▶ Data extracts:
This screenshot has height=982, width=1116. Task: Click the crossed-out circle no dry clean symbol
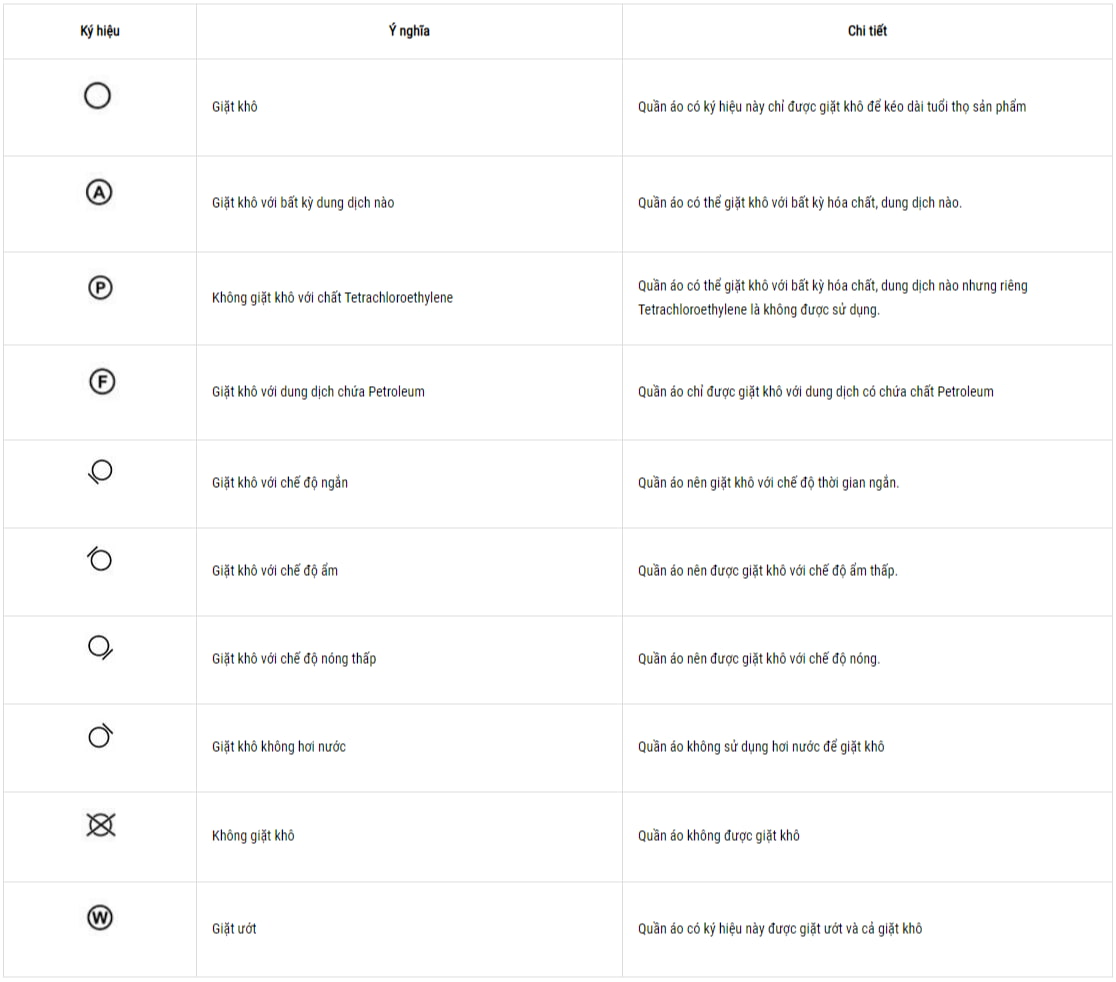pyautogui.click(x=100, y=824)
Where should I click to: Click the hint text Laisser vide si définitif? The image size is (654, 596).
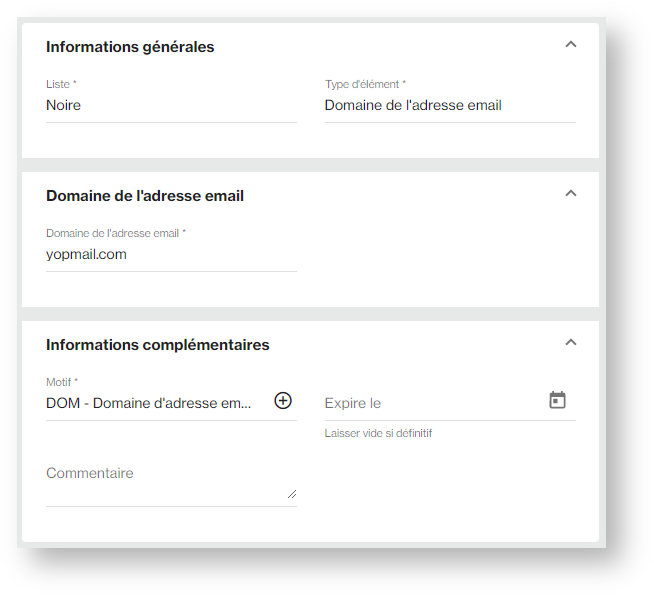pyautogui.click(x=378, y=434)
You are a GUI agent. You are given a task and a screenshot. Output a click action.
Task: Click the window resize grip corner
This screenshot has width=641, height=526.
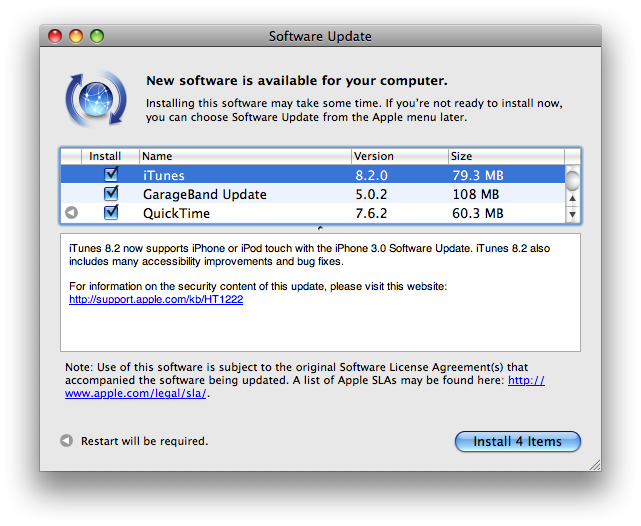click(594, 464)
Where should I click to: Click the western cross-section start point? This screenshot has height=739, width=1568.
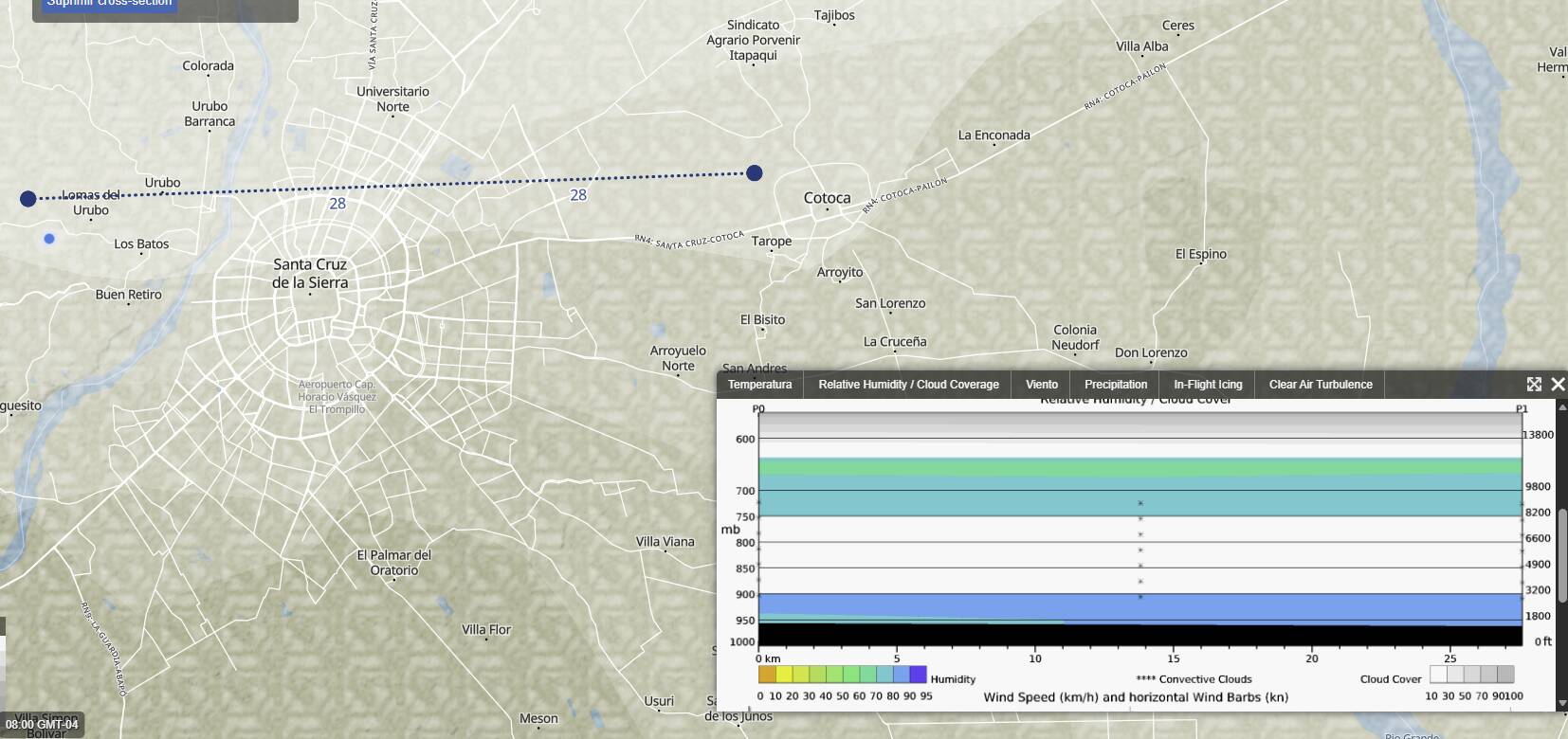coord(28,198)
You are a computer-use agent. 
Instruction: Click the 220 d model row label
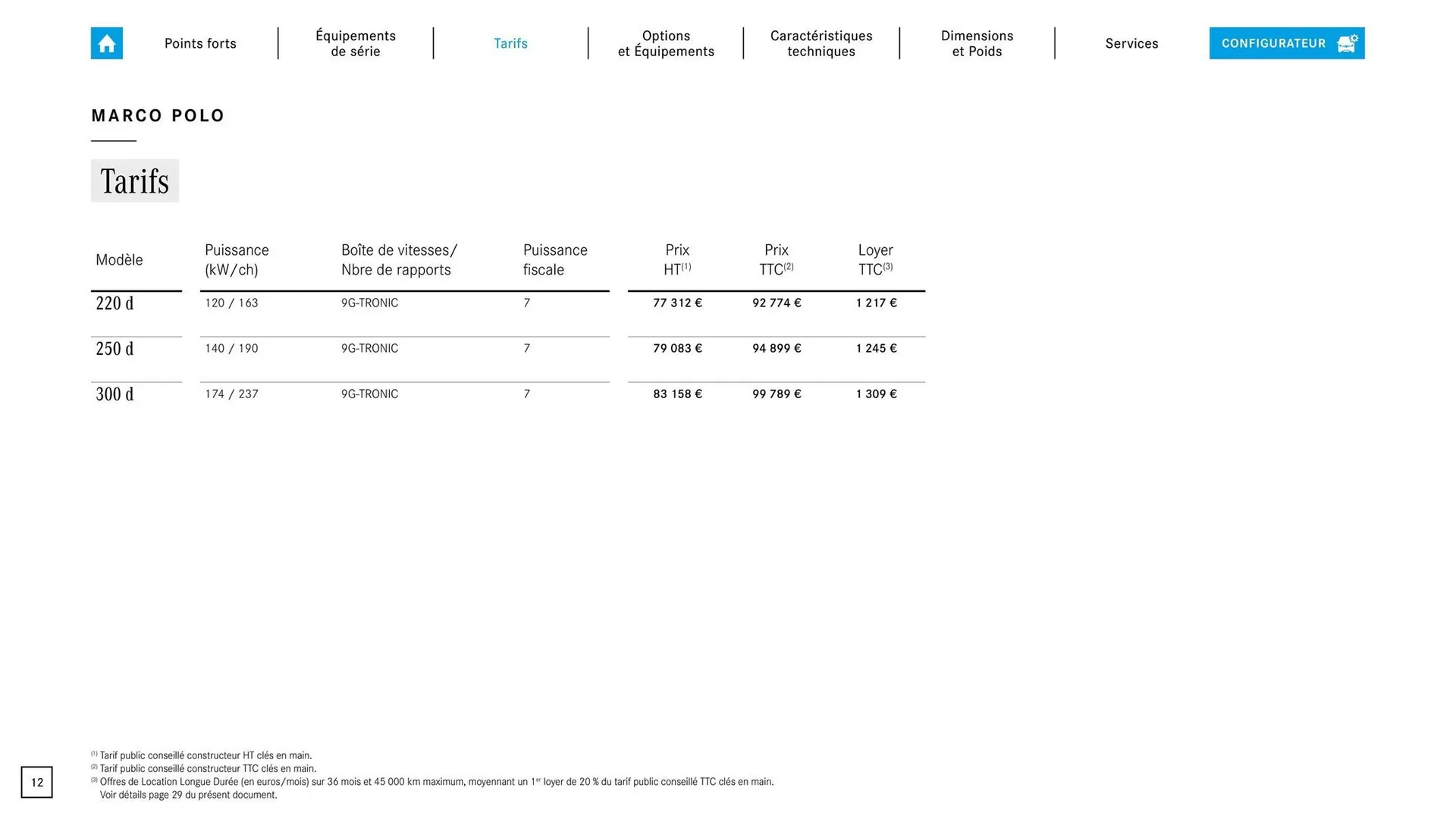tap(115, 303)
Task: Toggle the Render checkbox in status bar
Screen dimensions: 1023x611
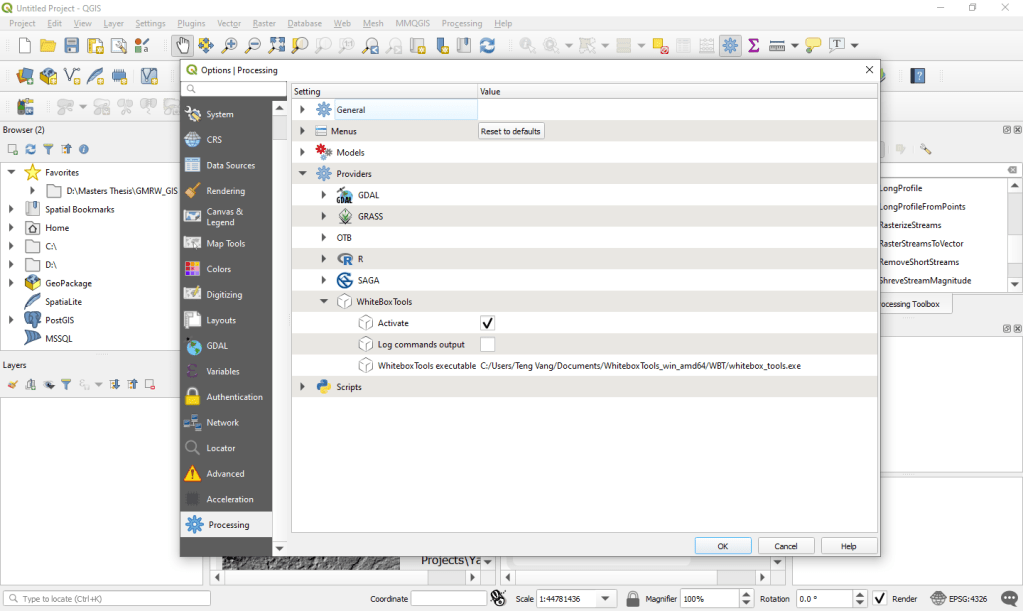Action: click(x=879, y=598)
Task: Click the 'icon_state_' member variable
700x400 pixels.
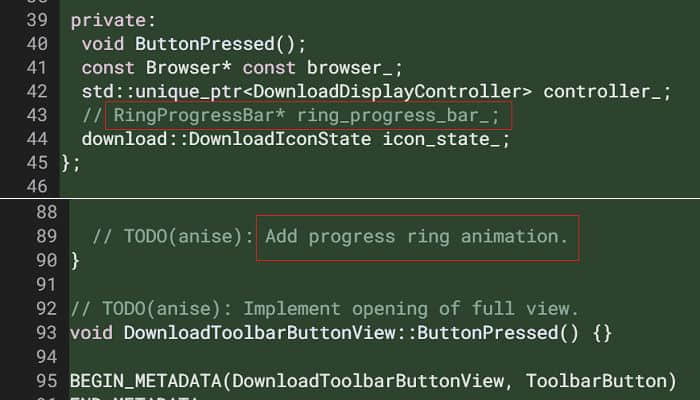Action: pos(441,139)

▶ Exercise brief: Retype exactly the lines above, starting at the line containing "Screen dimensions: 1023x611" and ending with the last line, both included; leave out the pictures.

▶ Answer to the exercise:
Screen dimensions: 1023x611
Action: click(x=879, y=598)
Task: Click the 'icon_state_' member variable
700x400 pixels.
Action: pos(441,139)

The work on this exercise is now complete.